Optimizing the Future of TSA Checkpoints: Transformative Research in Workforce Management

Person at podium in room full of people, presentation up on projector with the info of their project. Person at in front of the projector screen in room full of people, presentation up on projector reading the info of their project, Flags behind them and standing banners to their right.

Streamlining Security Operations for Millions

In an era of increasing travel demands, efficient airport security screening is more critical than ever. Each day, the Transportation Security Administration (TSA) screens over two million passengers, balancing safety with minimizing delays. A groundbreaking project led by Dr. Jorge A. Sefair from the University of Florida and Dr. Ronald Askin from Arizona State University is transforming how TSA utilizes its workforce to address these challenges.

“Our goal is to improve TSA checkpoint operations, balancing efficiency and security,” said Dr. Sefair. “By using optimization models, we help TSA process passengers faster while maintaining safety.”

A Complex Puzzle of Workforce Management

Airport security involves more than screening passengers. Each Security Screening CheckPoint (SSCP) must be staffed with certified Transportation Security Officers (TSOs), whose schedules must adhere to strict rules for breaks, overtime, and task rotations. Additionally, TSA must predict passenger arrival patterns—a task complicated by human behavior and logistical factors like shuttle schedules.

“The sheer number of variables—from gender-specific staffing requirements to the timing of break schedules—makes this a formidable challenge,” Dr. Sefair explained. “Our models provide realistic operational plans that account for these complexities.”

The research focuses on creating a suite of algorithms and models that optimize TSA’s daily and advance workforce planning. These models incorporate constraints such as shift schedules, certifications, and incident response capabilities. The solutions are being integrated into TSA’s Plan of Day (PoD) system, developed in collaboration with IBM.

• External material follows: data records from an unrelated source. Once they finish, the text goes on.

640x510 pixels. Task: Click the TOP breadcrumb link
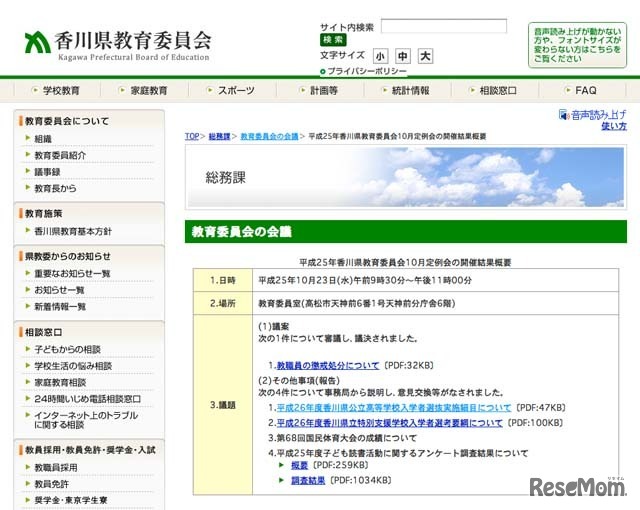[192, 135]
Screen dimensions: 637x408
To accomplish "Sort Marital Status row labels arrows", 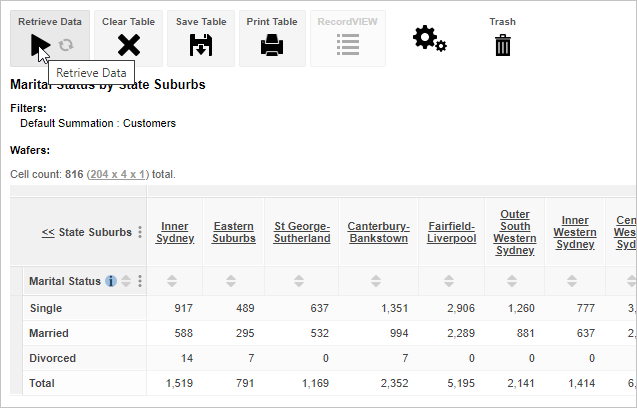I will click(x=126, y=281).
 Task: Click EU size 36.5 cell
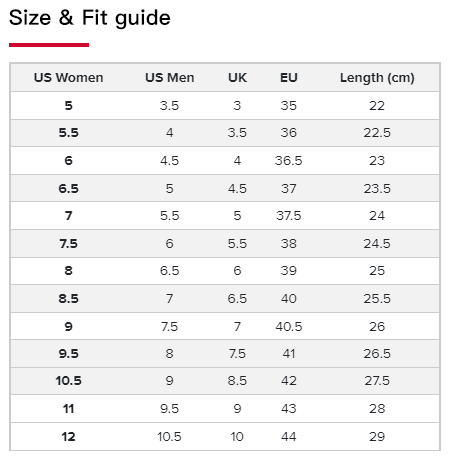coord(289,161)
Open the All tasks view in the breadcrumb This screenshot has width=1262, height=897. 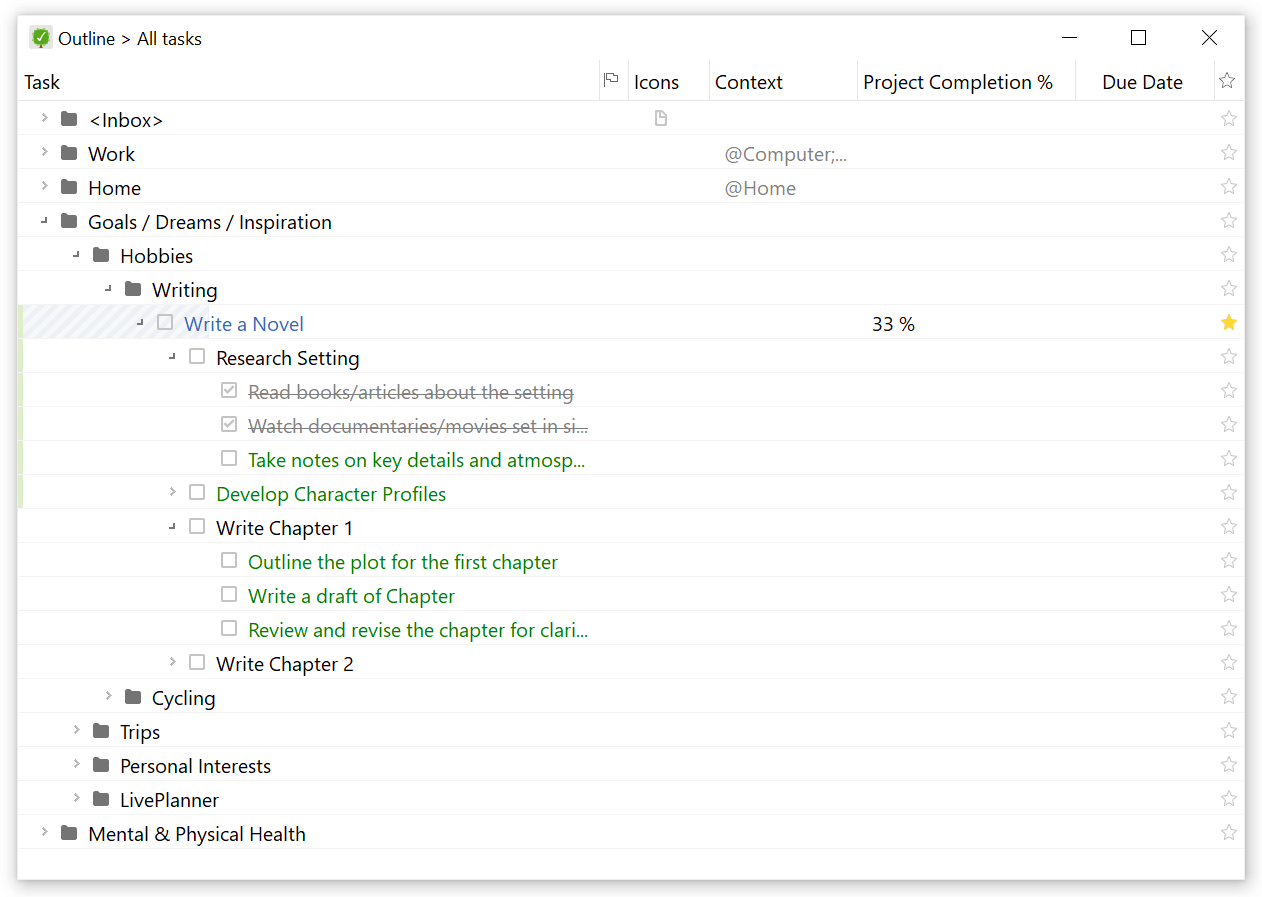coord(167,38)
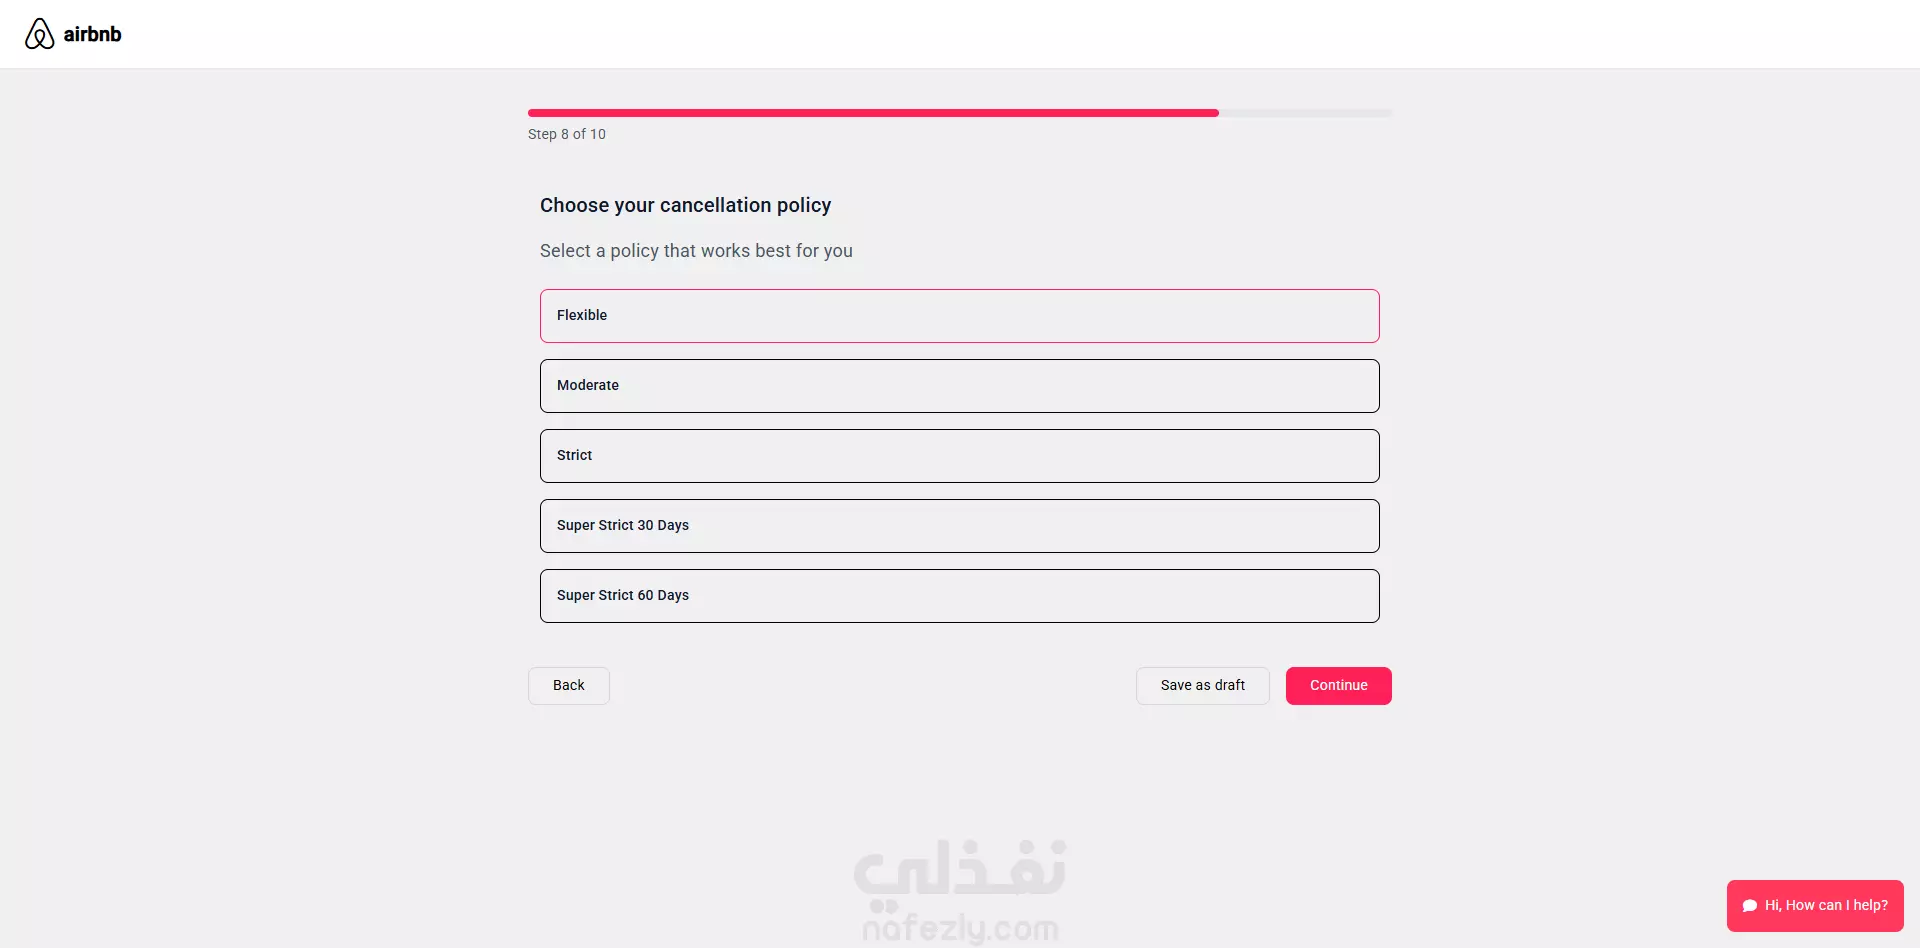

From Research to Transition

What began as a capstone project with Phoenix Sky Harbor International Airport has grown into a nationally significant effort. The team, which includes doctoral and master’s students, has developed models tested on synthetic data representing busy days at airports like Miami International. These models are now being validated and refined for large-scale deployment.

Key innovations include:

  • Advanced Scheduling Algorithms: Tools that determine optimal TSO break schedules and task rotations.
  • Real-Time Adaptability: Models capable of adjusting plans in response to disruptions like weather delays.
  • Scalable Solutions: Algorithms designed to handle airports of varying sizes and complexities.

“Collaboration with TSA’s Innovation Task Force has been pivotal,” Dr. Sefair said. “Their insights and data have ensured our tools meet real-world needs.”

Unexpected Insights and Challenges and Real-World Impact

The research has uncovered surprising factors influencing checkpoint operations. For instance, passenger behavior—such as arriving early to enjoy airport amenities—and shuttle schedules significantly impact screening patterns. Data access was another hurdle, particularly with sensitive information, but close collaboration with TSA mitigated these challenges.

Dr. Sefair reflected on the project’s evolution: “What started as simple staffing tools expanded into a portfolio of solutions tailored to TSA’s decision-making needs. Each iteration improved accuracy and applicability.”

The tools developed have already demonstrated measurable benefits. During the COVID-19 pandemic, TSA used these models to make critical staffing decisions, enabling quicker and more efficient responses. The ripple effects extend beyond TSA, benefiting airport businesses and enhancing the passenger experience.

“Efficient checkpoints are a win-win,” said Dr. Sefair. “They improve passenger satisfaction while supporting TSA’s mission and operational goals.”

Looking Ahead

The next steps involve refining the rolling schedule heuristic algorithm and finalizing the real-time incident response model. Once complete, these tools will set a new standard for workforce management in airports nationwide.

“Our work showcases how applied mathematics and engineering can tackle real-world problems,” Dr. Sefair said. “It’s rewarding to see our research make a tangible difference.”